▶ **Passage given**:
◆ ◆ ◆ ◆

John Brack was an Australian painter, and a member of the Antipodeans group. According to one critic, Brack's early works captured the idiosyncrasies of their time "more powerfully and succinctly than any Australian artist before or since. Brack forged the iconography of a decade on canvas as sharply as Barry Humphries did on stage." When Laughing Child was presented for auction in 2020, the artist's daughter said that the biggest insult for her father was "when people bought his paintings for investment only – reducing all his work and thought down to money and nothing else."
Brack's early conventional style evolved into one of simplified, almost stark, shapes and areas of deliberately drab colour, often featuring large areas of brown. He made an initial mark in the 1950s with works on the contemporary Australian culture, such as the iconic Collins St., 5 pm, a view of rush hour in post-war Melbourne. Set in a bleak palette of browns and greys, it was a comment on the conformity of everyday life, with all figures looking almost identical. A related painting The Bar was modelled on Manet's A Bar at the Folies-Bergère, and satirised the six o'clock swill, a social ritual arising from the early closing of Australian pubs. Most of these early paintings and drawings were unmistakably satirical comments against the Australian Dream, either being set in the newly expanding post-war suburbia or taking the life of those who lived there as their subject matter. In the 1970s Brack produced a long series of highly stylised works featuring objects such as pencils in complex patterns. These were intended as allegories of contemporary life.

◆ ◆ ◆ ◆

▶ **What you need to do**:
1. Give the titles of all works by Brack himself that the passage on John Brack names.
2. Render this sentence from the passage on John Brack in French: "In the 1970s Brack produced a long series of highly stylised works featuring objects such as pencils in complex patterns."
3. Write the next part of the passage on John Brack, picking up after its final sentence.
The listing after this point is separate material and has no connection to the passage on John Brack.

▶ **Rows**:
◆ ◆ ◆ ◆

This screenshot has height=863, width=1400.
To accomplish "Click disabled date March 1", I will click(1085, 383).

◆ ◆ ◆ ◆

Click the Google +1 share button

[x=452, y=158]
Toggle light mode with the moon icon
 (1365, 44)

◆ ◆ ◆ ◆

▶ **The answers**:
1. Laughing Child; Collins St., 5 pm; The Bar

2. Dans les années 1970, Brack réalisa une longue série d'œuvres très stylisées représentant des objets tels que des crayons disposés selon des motifs complexes.

3.
Period and themes
Brack's works cover a wide range topics and themes. He often did a series of works on a particular theme over a number of years. His portraits, including self-portraits, and portraits of family, friends and commissions, and his paintings of nudes were produced throughout his career.
The Art of John Brack by Sasha Grishin includes a catalogue raisonné of his work to 1990. The catalogue for the exhibition at Heide Museum of Modern Art in 2000 includes works to 1994.
Exhibitions and auctions
A major retrospective exhibition of Brack's work opened at the National Portrait Gallery in Canberra on 24 August 2007, National Portrait Gallery, Old Parliament House, 24 August 2007 – 18 November 2007. the last major exhibition for the gallery before its relocation. Brack's widow, Helen Maudsley, an artist in her own right, attended the opening and commented that Brack was not concerned with the social standing of the sitter, but rather the artistic merit of their participation in the piece. Brack's painting The Bar sold for $3.2 million in April 2006, while in May 2007 his painting The Old Time sold for $3.36 million at auction in Sydney, a record for a painting by an Australian artist.
2020 'Laughing Child' was scheduled for auction in Sydney on 24 June 2020. It is a portrait of the artist's daughter Charlotte, aged four and is described as "one of Australian art's most compelling representations of childhood".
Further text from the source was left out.